Effect of siRNA-WWTR1 on expression of cell cycle and apoptosis related factors. (A) RT-PCR was conducted for mRNA expression detection of cell cycle factors such as Cyclin A, Cyclin D1, Cyclin E, c-Myc, and apoptosis related factors such as Bcl-2, XIAP and Bax, in SGC7901 cells after siRNA-WWTR1 transfection for 48 h. (B and C) The protein levels of Cyclin D1, c-Myc, Bcl-2 and Bax in SGC7901 cells were analyzed by western blotting after 48 h of siRNA-WWTR1 treatment.
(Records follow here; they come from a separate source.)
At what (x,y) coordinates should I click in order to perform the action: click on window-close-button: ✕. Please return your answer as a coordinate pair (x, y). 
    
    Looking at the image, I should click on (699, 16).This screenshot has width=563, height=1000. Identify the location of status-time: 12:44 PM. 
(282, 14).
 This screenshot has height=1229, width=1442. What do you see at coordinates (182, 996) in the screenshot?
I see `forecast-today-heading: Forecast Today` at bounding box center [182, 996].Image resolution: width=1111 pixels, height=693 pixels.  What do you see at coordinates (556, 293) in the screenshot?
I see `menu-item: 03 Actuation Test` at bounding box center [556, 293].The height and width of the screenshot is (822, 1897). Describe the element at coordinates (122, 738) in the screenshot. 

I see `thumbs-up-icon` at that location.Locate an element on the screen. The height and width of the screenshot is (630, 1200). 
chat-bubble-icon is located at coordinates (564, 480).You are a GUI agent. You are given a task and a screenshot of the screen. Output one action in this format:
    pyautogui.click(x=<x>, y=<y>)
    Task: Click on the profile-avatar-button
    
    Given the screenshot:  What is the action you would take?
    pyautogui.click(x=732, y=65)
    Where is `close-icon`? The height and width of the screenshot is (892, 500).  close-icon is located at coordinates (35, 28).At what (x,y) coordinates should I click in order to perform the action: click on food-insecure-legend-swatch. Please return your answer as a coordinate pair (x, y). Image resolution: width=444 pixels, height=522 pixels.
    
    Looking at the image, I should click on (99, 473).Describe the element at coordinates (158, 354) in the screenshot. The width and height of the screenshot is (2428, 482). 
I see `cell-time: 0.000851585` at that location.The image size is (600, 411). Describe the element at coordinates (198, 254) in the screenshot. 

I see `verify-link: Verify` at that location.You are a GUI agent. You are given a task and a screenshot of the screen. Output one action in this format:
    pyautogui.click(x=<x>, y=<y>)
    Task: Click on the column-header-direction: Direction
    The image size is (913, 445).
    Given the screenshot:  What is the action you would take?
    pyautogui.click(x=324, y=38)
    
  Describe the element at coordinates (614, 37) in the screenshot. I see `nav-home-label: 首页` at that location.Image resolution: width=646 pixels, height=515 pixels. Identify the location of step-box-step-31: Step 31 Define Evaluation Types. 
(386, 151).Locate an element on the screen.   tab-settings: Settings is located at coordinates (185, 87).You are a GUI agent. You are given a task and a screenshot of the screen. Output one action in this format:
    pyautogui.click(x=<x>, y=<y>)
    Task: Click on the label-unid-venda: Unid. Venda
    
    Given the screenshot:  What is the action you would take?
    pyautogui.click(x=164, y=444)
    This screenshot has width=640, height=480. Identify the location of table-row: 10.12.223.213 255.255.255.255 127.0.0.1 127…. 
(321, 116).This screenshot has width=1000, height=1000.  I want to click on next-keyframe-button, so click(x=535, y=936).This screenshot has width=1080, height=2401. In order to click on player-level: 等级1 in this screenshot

GAPDH was detected as the control of sample loading. Data were presented as mean ± SD, n=6, **P<0.01 vs. control; ^##P<0.01 vs. mock. WWTR1, WW-domain containing transcription regulator 1; Bcl-2, B cell lymphoma/leukemia-2; XIAP, X-linked inhibitor of apoptosis; Bax, Bcl-2 associated X protein; GAPDH, glyceraldehyde-3-phosphate dehydrogenase; c-Myc, cancer Myc.

Figure 5.

Effect of siRNA-WWTR1 on expression of WWTR1 downstream factors. (A) After siRNA-WWTR1 transfection for 48 h, the mRNA expression of ASNS, ID1, SMAD3 and BTC were measured by RT-PCR. (B and C) ASNS, ID1, SMAD3 and BTC protein expression were determined by western blotting after siRNA-WWTR1 transfection for 48 h. GAPDH was also detected as the control of sample loading. Data were presented as mean ± SD, n=6, **P<0.01 vs. control; ^##P<0.01 vs. mock. WWTR1, WW-domain containing transcription regulator 1; ASNS, asparagine synthetase (glutamine-hydrolyzing); ID1, inhibitor of DNA binding 1, HLH protein; SMAD3, mothers against decapentaplegic homolog family member 3; BTC, betacellulin; GAPDH, glyceraldehyde-3-phosphate dehydrogenase.